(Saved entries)
■ ■ ■ ■

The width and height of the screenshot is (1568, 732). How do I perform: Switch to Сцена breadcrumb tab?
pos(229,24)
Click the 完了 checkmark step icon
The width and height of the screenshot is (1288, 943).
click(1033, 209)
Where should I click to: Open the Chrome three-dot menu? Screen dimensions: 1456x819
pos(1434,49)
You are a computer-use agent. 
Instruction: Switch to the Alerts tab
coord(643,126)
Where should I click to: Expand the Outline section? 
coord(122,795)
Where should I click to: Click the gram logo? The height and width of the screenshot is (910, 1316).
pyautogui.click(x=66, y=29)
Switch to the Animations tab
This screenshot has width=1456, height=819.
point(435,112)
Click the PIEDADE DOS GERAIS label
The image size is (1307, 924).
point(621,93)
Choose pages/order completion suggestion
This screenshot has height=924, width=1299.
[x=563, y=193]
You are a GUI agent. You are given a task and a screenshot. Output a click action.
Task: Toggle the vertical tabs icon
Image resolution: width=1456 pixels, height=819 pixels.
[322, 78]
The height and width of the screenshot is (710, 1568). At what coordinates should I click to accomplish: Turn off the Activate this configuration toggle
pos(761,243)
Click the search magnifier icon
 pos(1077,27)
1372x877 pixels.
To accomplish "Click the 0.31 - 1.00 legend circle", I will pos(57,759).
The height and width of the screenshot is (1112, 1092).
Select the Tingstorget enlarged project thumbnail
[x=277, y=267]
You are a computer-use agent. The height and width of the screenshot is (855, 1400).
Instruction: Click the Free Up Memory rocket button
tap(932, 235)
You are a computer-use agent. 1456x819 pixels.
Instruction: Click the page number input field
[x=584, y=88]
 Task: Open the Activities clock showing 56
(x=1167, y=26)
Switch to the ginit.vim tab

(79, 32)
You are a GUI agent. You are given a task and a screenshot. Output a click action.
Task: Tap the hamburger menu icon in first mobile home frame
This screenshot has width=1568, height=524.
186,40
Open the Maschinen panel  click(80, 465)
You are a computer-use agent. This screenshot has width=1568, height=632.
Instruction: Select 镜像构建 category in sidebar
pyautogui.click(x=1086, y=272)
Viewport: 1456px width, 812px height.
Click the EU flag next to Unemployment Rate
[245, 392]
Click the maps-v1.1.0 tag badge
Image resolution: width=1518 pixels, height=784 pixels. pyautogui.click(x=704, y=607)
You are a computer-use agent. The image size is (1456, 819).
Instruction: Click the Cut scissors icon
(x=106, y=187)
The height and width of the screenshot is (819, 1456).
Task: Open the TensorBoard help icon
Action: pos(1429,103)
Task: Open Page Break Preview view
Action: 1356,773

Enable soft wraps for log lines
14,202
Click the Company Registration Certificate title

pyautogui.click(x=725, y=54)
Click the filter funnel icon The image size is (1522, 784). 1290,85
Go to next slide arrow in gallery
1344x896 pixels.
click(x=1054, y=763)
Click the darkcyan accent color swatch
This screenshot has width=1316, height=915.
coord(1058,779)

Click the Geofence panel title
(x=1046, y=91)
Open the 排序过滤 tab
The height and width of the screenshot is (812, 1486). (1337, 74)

■ ■ ■ ■

Check each line above for the string "computer" and return those that contain it.

You are a computer-use agent. 
You are a computer-use agent. The height and width of the screenshot is (855, 1400).
You are a computer-use agent. 1456x819 pixels.
You are a computer-use agent. This screenshot has width=1568, height=632.
You are a computer-use agent. The image size is (1456, 819).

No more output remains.